Die Oskar-Patzelt-Stiftung hat jetzt drei Bamberger Unternehmen mit der Jurystufe des „Großen Preises des Mittelstandes“ ausgezeichnet. Dr. Stefan Goller, Referent für Wirtschaft, Beteiligungen und Digitalisierung der Stadt Bamberg, gratulierte bei der Urkundenübergabe im Rathaus herzlich: „Diese Unternehmen haben sich in den letzten Jahren äußerst positiv entwickelt, sie sichern und schaffen Arbeits- und Ausbildungsplätze, zudem setzen sie auf Innovation und Kundenähe. Darauf können alle Mitarbeiterinnen und Mitarbeiter in den drei Unternehmen stolz sein.“
„Wir freuen uns sehr über diese Auszeichnung“, sagte Geschäftsführer Sebastian Weigel. „Wir sehen es als Anerkennung für die generationenübergreifende Arbeit unserer ganzen Familie und unserer 25 Mitarbeiterinnen und Mitarbeiter.“ Wichtiger als alle Preise sei jedoch die Zufriedenheit ihrer Kunden in der Region.
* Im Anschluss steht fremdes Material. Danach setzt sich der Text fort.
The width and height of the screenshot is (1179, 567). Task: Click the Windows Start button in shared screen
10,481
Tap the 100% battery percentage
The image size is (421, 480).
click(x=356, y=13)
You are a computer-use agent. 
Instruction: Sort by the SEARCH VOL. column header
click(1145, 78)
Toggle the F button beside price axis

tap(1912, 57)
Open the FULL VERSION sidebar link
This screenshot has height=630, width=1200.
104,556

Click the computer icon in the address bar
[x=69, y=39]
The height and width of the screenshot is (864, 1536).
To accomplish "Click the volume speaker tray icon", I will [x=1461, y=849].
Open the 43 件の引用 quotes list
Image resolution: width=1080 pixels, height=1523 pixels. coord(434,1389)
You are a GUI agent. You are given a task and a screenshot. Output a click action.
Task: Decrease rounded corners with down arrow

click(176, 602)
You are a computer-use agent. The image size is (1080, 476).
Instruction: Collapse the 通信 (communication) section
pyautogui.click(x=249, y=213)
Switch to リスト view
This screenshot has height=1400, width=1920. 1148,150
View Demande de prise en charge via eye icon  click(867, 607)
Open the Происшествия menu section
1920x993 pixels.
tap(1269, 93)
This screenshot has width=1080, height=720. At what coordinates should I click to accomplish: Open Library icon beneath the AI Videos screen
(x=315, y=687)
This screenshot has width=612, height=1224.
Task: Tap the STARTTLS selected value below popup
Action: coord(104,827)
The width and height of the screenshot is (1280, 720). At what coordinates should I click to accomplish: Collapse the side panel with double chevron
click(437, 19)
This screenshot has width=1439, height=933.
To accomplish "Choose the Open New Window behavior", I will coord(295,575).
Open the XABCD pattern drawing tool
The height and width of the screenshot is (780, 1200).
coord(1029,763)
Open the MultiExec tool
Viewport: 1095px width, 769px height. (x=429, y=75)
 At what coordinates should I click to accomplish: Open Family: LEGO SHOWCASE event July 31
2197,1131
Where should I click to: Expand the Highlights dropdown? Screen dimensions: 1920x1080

Dafür arbeiten sie und ihr Team täglich und solange es die Wetterbedingungen zulassen. Ob große moderne Gewerbebauten, öffentliche Gebäude oder Einfamilienhäuser, Neueindeckung oder Sanierung: Das kann der Bamberger Dachdecker- und Klempnermeisterbetrieb dank modernster technischer Ausstattung und mit seinen erfahrenen Mitarbeiterinnen und Mitarbeitern den Kunden bieten. Auch für denkmalgeschützte Gebäude mit aufwendigen Schiefer- und Kupfereindeckungen werde Weigel-Schrüffer GmbH beauftragt. „Wir sind, wenn man so will, mit dem traditionellen roten „Biberschwanzziegel“, der die Dachlandschaft Bambergs prägt, aufgewachsen.“
Der große Preis des Mittelstandes wird jedes Jahr von der Oskar-Patzelt-Stiftung verliehen. Ziel ist es, den „Respekt und die Achtung vor unternehmerischer Verantwortung zu fördern“. Des Weiteren soll die Selbstständigkeit unterstützt werden. Ganz nach dem Motto: „Gesunder Mittelstand gleich viele Arbeitsplätze“. Der von der Oskar-Patzelt-Stiftung vergebene Preis zählt deutschlandweit zu den begehrtesten Wirtschaftsauszeichnungen. Für die nächste Phase des Wettbewerbs, das ist die Preisverleihung in Würzburg Mitte September, heißt es nun Daumen drücken.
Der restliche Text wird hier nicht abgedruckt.